When Stephen Poloz became Governor of the Bank of Canada in 2013, he predicted that Canadian exports would be buoyed by strong global demand and increased investment at home – a prediction that is now becoming a reality.
Today’s rate hike is the first in six months, raising the benchmark rate to 1.5 percent from 1.25 percent. This is the bank’s fourth rate hike in the past 12 months, reports CTV News.
There has been a lot of speculation over if and when the Band of Canada would raise the interest rate, with some people thinking the bank would be spooked by the tariffs imposed on Canadian goods by the U.S. But Statistics Canada issued a strong jobs report last month, reporting the economy had added 31,800 jobs, on a seasonal-adjusted basis.
Wages also picked up at a solid pace of 3.6% year-over-year. The figures beat economic expectations. This means the central bank’s move in raising the benchmark rate will be followed by Canada’s other big banks, even as President Donald Trump escalated the U.S. trade war with China, scheduling tens of billions in additional tariffs.
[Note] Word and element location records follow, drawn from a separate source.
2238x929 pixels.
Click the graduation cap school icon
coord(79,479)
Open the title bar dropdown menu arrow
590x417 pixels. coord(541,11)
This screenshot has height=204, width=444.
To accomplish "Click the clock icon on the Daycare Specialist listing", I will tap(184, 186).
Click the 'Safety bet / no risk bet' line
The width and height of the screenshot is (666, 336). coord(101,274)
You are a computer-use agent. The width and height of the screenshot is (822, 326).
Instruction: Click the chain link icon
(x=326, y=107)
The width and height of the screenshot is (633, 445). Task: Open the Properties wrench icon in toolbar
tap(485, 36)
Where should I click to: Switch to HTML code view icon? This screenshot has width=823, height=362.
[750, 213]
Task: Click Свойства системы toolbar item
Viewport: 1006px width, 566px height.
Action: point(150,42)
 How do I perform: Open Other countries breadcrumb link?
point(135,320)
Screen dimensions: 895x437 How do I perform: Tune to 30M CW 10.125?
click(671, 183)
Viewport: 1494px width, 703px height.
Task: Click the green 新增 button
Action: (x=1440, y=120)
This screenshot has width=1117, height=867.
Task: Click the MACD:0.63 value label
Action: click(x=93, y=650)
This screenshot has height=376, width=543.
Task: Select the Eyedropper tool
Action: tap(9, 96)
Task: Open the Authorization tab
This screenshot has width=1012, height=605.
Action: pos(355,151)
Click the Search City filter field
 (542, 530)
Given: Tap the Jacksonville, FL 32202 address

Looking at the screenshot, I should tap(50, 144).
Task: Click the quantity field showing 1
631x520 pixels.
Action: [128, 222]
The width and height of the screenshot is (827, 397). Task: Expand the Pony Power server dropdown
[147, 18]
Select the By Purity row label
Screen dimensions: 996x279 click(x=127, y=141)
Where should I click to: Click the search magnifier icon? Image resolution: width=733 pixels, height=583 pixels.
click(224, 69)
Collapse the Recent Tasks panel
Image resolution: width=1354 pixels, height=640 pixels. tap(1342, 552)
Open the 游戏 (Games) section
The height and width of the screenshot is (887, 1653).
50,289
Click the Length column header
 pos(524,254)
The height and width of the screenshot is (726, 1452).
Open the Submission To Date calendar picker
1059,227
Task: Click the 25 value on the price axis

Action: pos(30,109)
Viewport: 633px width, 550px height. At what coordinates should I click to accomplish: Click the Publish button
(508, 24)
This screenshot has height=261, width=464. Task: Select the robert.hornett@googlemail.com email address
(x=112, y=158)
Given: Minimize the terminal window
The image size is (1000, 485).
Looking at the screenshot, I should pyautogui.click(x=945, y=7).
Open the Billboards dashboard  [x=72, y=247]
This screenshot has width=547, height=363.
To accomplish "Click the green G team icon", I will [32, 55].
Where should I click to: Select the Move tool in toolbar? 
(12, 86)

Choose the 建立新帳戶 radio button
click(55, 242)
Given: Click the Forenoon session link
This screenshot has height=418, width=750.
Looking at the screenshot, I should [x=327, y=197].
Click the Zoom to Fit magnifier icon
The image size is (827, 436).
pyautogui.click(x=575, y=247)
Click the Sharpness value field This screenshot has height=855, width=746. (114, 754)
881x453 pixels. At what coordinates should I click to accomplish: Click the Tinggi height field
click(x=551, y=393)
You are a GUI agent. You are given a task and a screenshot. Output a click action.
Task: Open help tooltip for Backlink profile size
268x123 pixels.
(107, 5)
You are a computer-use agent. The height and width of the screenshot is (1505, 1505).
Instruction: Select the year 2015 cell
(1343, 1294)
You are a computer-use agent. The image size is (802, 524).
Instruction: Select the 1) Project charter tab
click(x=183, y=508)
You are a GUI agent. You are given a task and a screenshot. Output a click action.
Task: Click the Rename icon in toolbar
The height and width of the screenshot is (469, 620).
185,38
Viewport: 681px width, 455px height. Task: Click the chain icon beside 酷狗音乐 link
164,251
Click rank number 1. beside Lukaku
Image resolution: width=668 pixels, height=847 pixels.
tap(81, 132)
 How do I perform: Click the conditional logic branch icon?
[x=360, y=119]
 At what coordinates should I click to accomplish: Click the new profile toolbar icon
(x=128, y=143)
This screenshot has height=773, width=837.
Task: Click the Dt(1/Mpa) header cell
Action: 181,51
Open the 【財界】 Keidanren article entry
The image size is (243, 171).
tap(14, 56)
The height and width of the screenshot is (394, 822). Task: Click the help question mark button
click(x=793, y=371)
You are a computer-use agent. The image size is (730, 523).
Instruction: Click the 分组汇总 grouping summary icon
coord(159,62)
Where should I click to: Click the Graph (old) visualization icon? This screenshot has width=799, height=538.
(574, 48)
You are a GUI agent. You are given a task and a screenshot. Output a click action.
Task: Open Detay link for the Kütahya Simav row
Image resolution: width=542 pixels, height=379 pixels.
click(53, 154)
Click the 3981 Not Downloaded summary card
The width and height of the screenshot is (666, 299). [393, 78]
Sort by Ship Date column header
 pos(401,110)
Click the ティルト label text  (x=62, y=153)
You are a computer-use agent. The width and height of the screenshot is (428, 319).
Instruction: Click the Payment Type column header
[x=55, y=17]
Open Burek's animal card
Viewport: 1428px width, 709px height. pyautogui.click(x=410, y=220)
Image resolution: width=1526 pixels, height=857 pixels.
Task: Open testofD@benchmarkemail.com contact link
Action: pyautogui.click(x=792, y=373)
Bank of Canada raises rates as Poloz’s tale of recovery from Great Recession finally starts coming true UAoORuzktz
— Financial Post (@financialpost) July 11, 2018
Markets Insider noted that in June, at a meeting, the Bank of Canada left its rate unchanged but dropped a reference to remaining “cautious” on monetary policy.
But dropping the word “cautious” goes along with Bank of Canada’s new Monetary Policy Report that shows most companies are paying attention to their order books rather than focusing on the headlines. And this is good for the economy.
“Canada’s economy continues to operate close to its capacity and the composition of growth is shifting,” the Bank of Canada said in its policy statement. “Exports are being buoyed by strong global demand and higher commodity prices. Business investment is growing in response to solid demand growth and capacity pressures, although trade tensions are weighing on investment in some sectors.”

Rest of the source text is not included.